## Work to be completed
Recast the lines of all the items below as a Markdown table with the columns Row and Text, giving each nonblank line a row number and skipping blank lines. Leave the pictures out of the table.

[Records for finding displayed items]
..........
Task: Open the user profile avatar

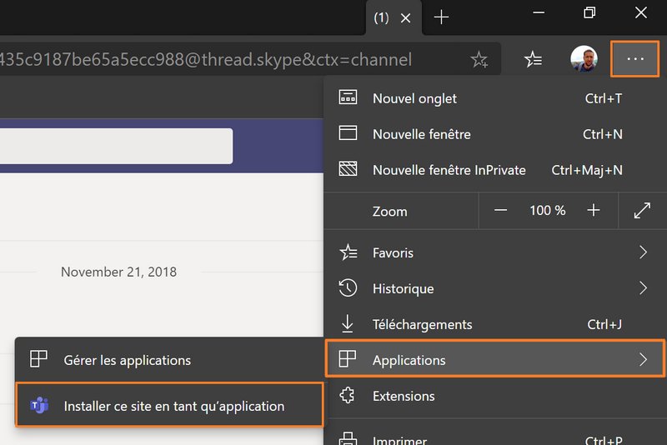Action: tap(584, 59)
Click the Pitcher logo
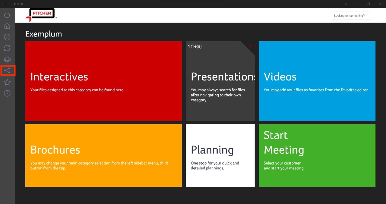Screen dimensions: 386x204 pos(40,15)
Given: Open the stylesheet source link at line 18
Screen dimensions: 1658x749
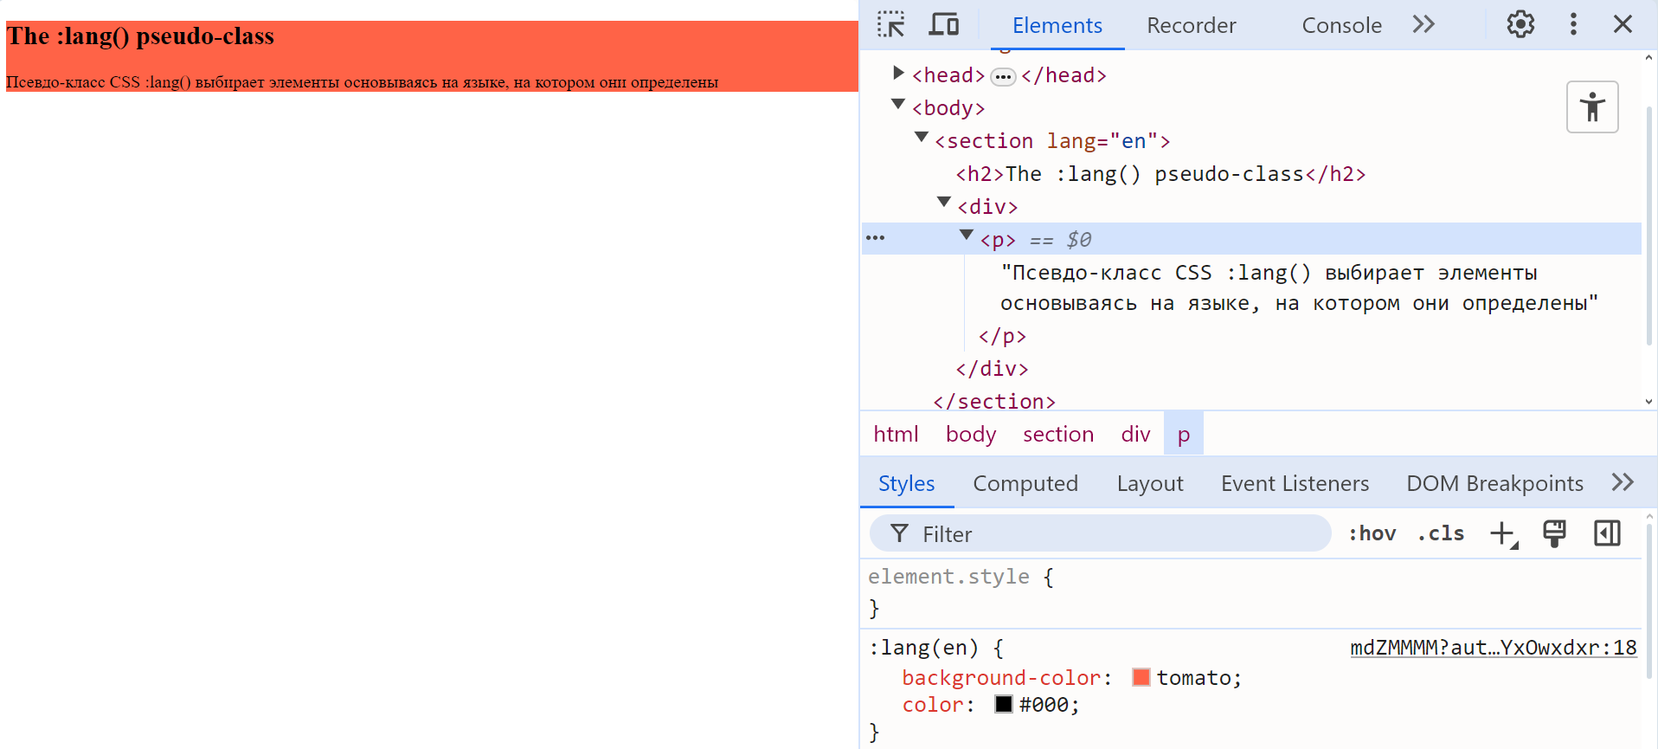Looking at the screenshot, I should click(1493, 648).
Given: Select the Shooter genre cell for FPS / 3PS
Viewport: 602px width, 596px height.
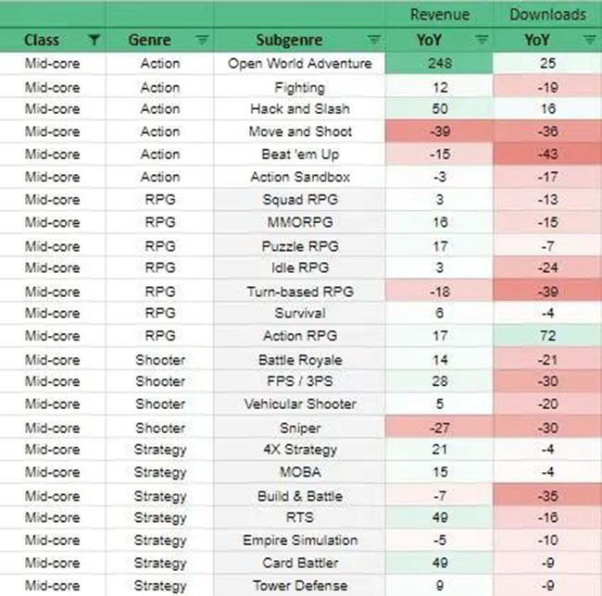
..........
## Written reply
| Row | Text |
|---|---|
| 1 | Task: Open the user profile avatar |
| 2 | Action: tap(584, 59) |
| 3 | Click the Pitcher logo |
| 4 | Screen dimensions: 386x204 pos(40,15) |
| 5 | Given: Open the stylesheet source link at line 18 |
| 6 | Screen dimensions: 1658x749 |
| 7 | Looking at the screenshot, I should click(1493, 648). |
| 8 | Given: Select the Shooter genre cell for FPS / 3PS |
| 9 | Viewport: 602px width, 596px height. |